> _DOCUMENT TEXT_:
.....
A Frank Discussion about Deployment

Deployment is not for the weak…

Even for the families

A plain and frank discussion

 

So, once again, we see examples of the real heroes in our life. Our first responders… here in the fire ravaged state of California… dealing with the worst fires in the state’s history.

They are not politicians. They are not glory hounds. They are not movie stars. They are not “larger than life” personalities.

They are ordinary people called upon to do extraordinary things in the worst of circumstances. They are called to be examples of the best that we can be. They make the ultimate sacrifice sometimes, but even if they survive to fight another day, the images of heartbreak are seared into their individual and collective memories, and just like those in a military based war, suffer from the return of those memories… memories that will haunt for the rest of their lives.

The trauma of PTSD is well documented among first responders. It is said that you are only “one call away from the end of your career… and you don’t know what that call might come or what it might involve.” It could be simple, or it could be a train wreck. And it might be the call that breaks your will.

But often overlooked in all of this are the families… the ones who stay behind and keep the home fires burning and praying night after night and morning after morning for that phone call or text that says “Good night! I love you!” or “Good morning, honey!” It is only when that message comes that a sigh is released knowing that another night or day has been survived. And then, it is on to the next night or day.
.....
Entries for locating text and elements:

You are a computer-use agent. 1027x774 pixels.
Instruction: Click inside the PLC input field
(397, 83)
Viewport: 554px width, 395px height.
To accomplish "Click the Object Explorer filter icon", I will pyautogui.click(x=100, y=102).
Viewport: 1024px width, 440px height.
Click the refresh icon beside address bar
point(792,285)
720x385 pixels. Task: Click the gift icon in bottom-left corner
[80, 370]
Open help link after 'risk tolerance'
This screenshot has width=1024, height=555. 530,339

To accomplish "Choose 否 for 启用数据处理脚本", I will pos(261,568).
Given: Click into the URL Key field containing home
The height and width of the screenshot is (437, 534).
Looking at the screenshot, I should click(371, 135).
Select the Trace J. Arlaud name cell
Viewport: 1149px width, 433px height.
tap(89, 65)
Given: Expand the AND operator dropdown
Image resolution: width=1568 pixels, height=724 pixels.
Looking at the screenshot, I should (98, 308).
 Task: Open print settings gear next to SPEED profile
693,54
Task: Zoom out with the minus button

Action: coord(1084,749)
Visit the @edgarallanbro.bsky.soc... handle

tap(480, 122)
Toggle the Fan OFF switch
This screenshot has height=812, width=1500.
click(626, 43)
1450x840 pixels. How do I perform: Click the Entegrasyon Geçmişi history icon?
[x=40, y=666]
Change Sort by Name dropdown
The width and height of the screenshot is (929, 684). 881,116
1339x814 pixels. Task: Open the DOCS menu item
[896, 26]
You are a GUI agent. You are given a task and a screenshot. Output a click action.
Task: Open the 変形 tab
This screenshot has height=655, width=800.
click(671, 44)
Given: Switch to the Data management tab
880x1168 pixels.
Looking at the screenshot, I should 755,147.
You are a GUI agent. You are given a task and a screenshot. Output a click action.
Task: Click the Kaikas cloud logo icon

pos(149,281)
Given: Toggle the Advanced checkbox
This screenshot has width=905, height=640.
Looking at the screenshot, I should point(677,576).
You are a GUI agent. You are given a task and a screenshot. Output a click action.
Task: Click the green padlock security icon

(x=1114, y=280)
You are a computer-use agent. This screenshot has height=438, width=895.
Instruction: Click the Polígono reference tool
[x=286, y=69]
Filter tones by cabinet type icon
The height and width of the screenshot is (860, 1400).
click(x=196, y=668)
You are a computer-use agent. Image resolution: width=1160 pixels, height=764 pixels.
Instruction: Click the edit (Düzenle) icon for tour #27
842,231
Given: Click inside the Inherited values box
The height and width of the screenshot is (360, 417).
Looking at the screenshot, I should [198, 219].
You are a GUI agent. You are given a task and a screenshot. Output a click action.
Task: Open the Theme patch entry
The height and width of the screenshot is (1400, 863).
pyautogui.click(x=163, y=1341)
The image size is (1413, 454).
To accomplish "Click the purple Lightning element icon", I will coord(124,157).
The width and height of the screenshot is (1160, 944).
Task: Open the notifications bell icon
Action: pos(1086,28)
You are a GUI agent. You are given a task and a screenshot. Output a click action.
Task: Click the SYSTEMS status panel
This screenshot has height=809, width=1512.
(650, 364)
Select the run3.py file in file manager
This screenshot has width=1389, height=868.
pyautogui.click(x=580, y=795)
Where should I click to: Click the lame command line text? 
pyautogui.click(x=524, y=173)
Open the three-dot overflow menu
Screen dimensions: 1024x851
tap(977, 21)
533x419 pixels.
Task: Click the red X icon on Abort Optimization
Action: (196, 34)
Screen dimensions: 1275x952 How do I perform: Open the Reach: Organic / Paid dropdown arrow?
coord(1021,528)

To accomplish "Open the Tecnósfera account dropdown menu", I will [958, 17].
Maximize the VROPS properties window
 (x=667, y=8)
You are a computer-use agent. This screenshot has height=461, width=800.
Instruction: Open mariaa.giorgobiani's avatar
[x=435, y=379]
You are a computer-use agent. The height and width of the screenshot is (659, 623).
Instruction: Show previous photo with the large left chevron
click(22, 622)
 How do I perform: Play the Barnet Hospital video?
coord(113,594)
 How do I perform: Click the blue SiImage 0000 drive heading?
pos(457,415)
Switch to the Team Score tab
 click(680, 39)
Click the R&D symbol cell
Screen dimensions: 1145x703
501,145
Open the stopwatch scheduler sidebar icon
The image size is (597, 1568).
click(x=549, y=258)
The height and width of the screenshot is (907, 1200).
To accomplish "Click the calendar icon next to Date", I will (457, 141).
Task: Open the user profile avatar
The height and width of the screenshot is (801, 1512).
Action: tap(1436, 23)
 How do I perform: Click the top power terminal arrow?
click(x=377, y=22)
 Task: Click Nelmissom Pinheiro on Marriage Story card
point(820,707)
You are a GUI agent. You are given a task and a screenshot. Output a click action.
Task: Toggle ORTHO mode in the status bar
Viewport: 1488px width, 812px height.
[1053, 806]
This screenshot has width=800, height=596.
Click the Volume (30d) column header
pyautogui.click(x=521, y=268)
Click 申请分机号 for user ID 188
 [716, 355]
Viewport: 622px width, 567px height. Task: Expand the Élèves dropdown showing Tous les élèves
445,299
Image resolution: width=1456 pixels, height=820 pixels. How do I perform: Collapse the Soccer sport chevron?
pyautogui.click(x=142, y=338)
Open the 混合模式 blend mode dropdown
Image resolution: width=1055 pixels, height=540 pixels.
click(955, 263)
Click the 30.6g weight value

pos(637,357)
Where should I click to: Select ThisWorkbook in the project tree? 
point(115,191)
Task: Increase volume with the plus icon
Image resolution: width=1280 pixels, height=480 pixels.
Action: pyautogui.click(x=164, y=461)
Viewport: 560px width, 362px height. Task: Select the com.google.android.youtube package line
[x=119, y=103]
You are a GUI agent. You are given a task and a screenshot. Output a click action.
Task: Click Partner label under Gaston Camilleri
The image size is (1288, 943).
.....
> _DIRECTIVE 1_:
Transcribe the deployment essay, starting with "So, once again, we" and going on through "of their lives.".
> _DIRECTIVE 2_:
According to the deployment essay, what is well documented among first responders?
The material is separate from the deployment essay.

> _TASK RESULT 1_:
So, once again, we see examples of the real heroes in our life. Our first responders… here in the fire ravaged state of California… dealing with the worst fires in the state’s history.

They are not politicians. They are not glory hounds. They are not movie stars. They are not “larger than life” personalities.

They are ordinary people called upon to do extraordinary things in the worst of circumstances. They are called to be examples of the best that we can be. They make the ultimate sacrifice sometimes, but even if they survive to fight another day, the images of heartbreak are seared into their individual and collective memories, and just like those in a military based war, suffer from the return of those memories… memories that will haunt for the rest of their lives.

> _TASK RESULT 2_:
The trauma of PTSD.